They maintain a symbiotic relationship with phoretic mites, which they transport, and which probably feed on mushrooms or nest parasites.

===Social parasite===
B. norvegicus (Norwegian Cuckoo Bumblebee) is a social parasite that affects B. hypnorum. B. norvegicus can produce a repellant to combat defending workers. This is very strong on B. hypnorum workers that have not had food yet. The biggest component of this repellant, dodecyl acetate, together with other compounds, repels B. hypnorum which makes B. hypnorum take longer to get to food and slower to get there. This makes it harder for B. hypnorum to defend nest usurpation in their nests.

===Diet===
B. hypnorum has the biggest preference for the flowering trees Crataegus monogyna and Prunus spinosa compared to other types of bumble bees.
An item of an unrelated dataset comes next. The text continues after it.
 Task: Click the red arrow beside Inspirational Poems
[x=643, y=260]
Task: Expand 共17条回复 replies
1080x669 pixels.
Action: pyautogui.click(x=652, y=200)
Also compared to other bees, B. hypnorum has less of a preference for Brassica naptus, Glechoma hederacea and Lamium album.

===Olfactory senses===
Workers and males have similar responses to chemical stimuli; however, the males are just slightly more responsive. Queens have the highest response overall.

===Humans===
The tree bumblebee is generally quite docile, but if disturbed, it can defend its nest proactively and it has been known to sting people whom it perceives as a threat.